Myth: No orgasm means dissatisfaction


This statement is not always true. More than 30 percent of women do not experience orgasm from time to time, but they are convinced that you can make love without reaching the peak of pleasure. Many of them claim that they experience as much pleasure or even more during the lovemaking. However, in case you never experienced orgasm, this can really become a problem and you may need to discuss it with your partner.


Myth: You can have only one orgasm during the intercourse


Good news is that women are able to experience sequence of orgasms during the intercourse. This however, doesn't mean women really want more than one orgasm at one session. But when you in the mood for something hotter than one sizzling orgasm, then give yourself some minutes to rest and start all over again.


Myth: Vaginal orgasm is more powerful than clitoral


No matter what brings you to orgasm, all that can be said is that no one can tell if orgasm from clitoral stimulation is less enjoyable than from penetration. Some specialists say that there is only one orgasm - the one that comes from your brain. Just remember that there is a nocturnal orgasm which happens without any stimulation. Of course, some people would easier achieve orgasm through clitoral stimulation while others will be faster with penetration either anal or vaginal.


Myth: The longer intercourse the better


There is no need to keep track of the time when having sex. Sex is not a marathon and time is not a sign of better performance. Of course, it's good when you have enough time to reach the big O and and enjoy sexual encounter in full, but probably the most important factor for reaching an orgasm is a right mood. If you are attuned to sexual pleasure you can expect orgasm quite soon.

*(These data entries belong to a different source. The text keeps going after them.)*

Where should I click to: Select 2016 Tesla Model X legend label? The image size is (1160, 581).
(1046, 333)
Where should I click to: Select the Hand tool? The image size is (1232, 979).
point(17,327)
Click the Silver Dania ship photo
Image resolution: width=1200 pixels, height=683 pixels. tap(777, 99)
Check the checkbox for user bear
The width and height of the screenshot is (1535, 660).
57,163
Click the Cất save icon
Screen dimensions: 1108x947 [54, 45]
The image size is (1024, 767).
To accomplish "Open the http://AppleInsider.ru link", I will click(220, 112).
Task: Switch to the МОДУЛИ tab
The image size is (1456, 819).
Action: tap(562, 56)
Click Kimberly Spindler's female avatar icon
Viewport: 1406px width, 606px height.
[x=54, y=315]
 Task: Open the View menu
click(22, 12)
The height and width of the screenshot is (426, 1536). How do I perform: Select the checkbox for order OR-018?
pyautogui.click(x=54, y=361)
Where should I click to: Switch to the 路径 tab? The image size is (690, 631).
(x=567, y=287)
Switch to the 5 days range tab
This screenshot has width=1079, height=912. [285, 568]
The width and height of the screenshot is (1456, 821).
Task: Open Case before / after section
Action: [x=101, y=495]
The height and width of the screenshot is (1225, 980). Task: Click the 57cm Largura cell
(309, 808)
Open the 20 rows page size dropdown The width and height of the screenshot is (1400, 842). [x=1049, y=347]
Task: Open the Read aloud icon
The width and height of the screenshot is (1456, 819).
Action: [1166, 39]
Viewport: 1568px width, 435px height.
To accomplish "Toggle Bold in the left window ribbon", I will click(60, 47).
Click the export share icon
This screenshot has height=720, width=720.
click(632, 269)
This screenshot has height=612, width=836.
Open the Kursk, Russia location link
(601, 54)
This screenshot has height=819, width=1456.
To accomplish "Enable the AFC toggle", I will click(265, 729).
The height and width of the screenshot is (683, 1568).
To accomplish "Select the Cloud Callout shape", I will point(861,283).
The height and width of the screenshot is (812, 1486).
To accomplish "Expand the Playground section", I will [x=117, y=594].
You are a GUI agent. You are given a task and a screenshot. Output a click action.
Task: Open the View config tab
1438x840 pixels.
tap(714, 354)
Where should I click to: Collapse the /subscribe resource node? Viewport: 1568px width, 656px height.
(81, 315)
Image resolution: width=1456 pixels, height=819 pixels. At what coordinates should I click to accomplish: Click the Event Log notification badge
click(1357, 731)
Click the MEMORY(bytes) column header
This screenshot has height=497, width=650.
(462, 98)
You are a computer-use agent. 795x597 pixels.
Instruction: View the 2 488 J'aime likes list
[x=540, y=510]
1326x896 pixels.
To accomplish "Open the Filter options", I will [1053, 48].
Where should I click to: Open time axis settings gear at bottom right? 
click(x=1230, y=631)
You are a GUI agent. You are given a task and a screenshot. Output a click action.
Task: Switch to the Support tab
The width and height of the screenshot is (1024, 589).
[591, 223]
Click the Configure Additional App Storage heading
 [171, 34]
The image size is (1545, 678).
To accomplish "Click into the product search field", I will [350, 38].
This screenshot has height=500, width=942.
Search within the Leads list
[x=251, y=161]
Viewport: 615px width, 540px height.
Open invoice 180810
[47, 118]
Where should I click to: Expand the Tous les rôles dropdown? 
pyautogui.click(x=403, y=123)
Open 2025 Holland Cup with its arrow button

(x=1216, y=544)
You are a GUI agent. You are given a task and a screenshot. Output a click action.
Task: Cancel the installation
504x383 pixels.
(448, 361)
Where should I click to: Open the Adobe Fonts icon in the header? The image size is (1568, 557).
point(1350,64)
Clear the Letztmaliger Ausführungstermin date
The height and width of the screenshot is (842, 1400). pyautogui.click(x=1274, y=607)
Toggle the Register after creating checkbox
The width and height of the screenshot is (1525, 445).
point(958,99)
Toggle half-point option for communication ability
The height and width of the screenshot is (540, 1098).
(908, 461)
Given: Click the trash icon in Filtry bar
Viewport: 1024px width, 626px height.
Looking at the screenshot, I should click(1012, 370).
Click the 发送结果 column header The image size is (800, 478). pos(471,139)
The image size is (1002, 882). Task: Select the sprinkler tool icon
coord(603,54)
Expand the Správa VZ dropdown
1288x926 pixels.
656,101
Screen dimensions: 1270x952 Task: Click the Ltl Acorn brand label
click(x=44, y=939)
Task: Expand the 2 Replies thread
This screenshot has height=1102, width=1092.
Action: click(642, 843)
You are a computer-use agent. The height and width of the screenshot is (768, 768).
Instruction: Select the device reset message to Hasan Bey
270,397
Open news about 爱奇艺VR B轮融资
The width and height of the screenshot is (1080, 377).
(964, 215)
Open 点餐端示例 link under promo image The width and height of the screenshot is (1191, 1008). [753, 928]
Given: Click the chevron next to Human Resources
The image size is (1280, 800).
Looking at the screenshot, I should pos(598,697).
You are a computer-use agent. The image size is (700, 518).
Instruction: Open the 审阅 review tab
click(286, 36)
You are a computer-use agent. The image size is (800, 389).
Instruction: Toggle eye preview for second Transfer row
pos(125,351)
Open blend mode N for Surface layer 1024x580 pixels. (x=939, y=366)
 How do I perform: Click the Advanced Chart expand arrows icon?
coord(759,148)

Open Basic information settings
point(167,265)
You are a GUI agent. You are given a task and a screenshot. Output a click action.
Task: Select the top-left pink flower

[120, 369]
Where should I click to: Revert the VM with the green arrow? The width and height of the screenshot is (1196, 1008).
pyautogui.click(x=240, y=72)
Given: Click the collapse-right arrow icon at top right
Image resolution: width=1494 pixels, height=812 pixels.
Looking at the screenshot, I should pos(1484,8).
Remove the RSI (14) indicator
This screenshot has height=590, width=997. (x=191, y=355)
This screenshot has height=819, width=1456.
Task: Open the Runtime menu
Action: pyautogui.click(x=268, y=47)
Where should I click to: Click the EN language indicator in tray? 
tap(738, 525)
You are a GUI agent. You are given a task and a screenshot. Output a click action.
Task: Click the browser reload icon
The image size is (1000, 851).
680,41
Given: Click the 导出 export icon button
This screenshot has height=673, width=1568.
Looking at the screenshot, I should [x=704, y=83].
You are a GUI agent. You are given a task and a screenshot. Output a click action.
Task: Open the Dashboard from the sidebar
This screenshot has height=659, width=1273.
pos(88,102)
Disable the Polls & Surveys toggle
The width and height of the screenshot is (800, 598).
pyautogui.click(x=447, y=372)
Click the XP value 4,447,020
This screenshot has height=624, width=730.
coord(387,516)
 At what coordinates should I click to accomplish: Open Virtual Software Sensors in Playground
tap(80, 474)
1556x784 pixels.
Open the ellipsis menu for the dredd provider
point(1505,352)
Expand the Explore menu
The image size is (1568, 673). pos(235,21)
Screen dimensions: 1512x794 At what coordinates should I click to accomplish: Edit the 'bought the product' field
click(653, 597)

Myth: Partners should learn to orgasm simultaneously


Many partners are convinced that only simultaneous orgasm brings intimacy and true feeling of satisfaction. But as soon as they try to engage in love play they make all efforts to synchronize their performance and often it results in total frustration. Why does it happen? The thing is that when you are concentrated on something besides sexual sensations during love play, you first of all lose a connection with your partner and no longer feel the drift of pleasure. Ask yourself- do you really need to experience orgasm at the same time your partner does or pleasure counts more than timing?


Myth: Orgasm with a partner is a real orgasm


Of course no one is going to underestimate the importance of good satisfying sexual relationships with your partner, but again your ability to experience orgasm with your partner is not always an indicator of your sexual well-being. Many women report having orgasm during masturbation only because they need direct clitoral stimulation they cannot have during the intercourse. You may not have enough experience to help you achieve orgasm with a partner but that doesn't mean that orgasms you achieve by yourself are not true. It's your body and only you can know what is best for your pleasure.